18. Kit comprising at least probes SEQ ID NO: 1 to 13, and/or probes SEQ ID NO: 96 to 99, and/or probes SEQ ID NO: 866 to 938 and/or probes SEQ ID NO: 940 to 1104, and/or SEQ ID NO: 1211 to 1312, and/or probes SEQ ID NO: 1105 to 1107 and/or probe SEQ ID NO: 939, and/or probes SEQ ID NO: 1108 to 1123, preferably further comprising probes SEQ ID NO: 14 to 91, each of the probes preferably being fused, at at least one end, with a primer sequence, and at least one of the probes preferably comprising a molecular barcode sequence.

19. Kit comprising at least the following probes: SEQ ID NO: 1 to 13, SEQ ID NO: 14 to 91, SEQ ID NO: 96 to 99, SEQ ID NO: 103 to 127, SEQ ID NO: 128, SEQ ID NO: 129, SEQ ID NO: 130 to 137, SEQ ID NO: 138 to 168, SEQ ID NO: 169 to 194, SEQ ID NO: 195 to 198, SEQ ID NO: 199 to 245, SEQ ID NO: 246 to 344, SEQ ID NO: 345 to 403, SEQ ID NO: 404 to 428, SEQ ID NO: 429 to 436, SEQ ID NO: 437 to 479, SEQ ID NO: 480 to 504, SEQ ID NO: 505, SEQ ID NO: 506, SEQ ID NO: 507 to 514, SEQ ID NO: 515 to 546, SEQ ID NO: 547 to 582, SEQ ID NO: 583 to 586, SEQ ID NO: 587 to 633, SEQ ID NO: 634 to 732, SEQ ID NO: 733 to 791, SEQ ID NO: 792 to 816, SEQ ID NO: 817 to 824, SEQ ID NO: 825, SEQ ID NO: 826 to 835, SEQ ID NO: 866 to 938, SEQ ID NO: 940 to 1104, SEQ ID NO: 1105 to 1107, SEQ ID NO: 939, and SEQ ID NO: 1108 to 1123, and SEQ ID NO: 1211 to 1312,

each of the probes preferably being fused, at at least one end, with a primer sequence, and at least one of the probes preferably comprising a molecular barcode sequence.

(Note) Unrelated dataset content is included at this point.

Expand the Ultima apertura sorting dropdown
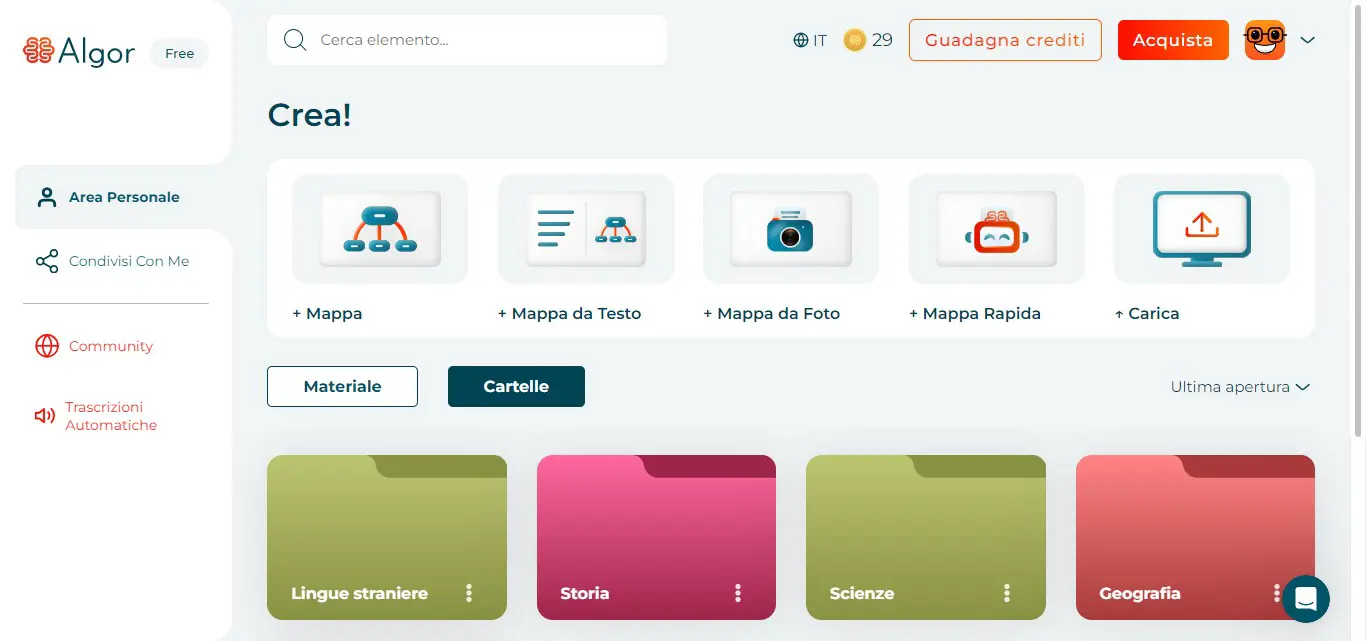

20. Method for determining the level of expression of amplicons that are obtained at the end of a PCR step, said method being implemented by computer, and comprising:

(1) a step of demultiplexing the results of amplicons obtained at the end of a PCR step,

(2) a step of searching for pairs of probes used during the PCR step,

(3) a step of counting the results and molecular barcode sequences, and optionally

(4) a step of evaluating the quality of sequencing of the sample.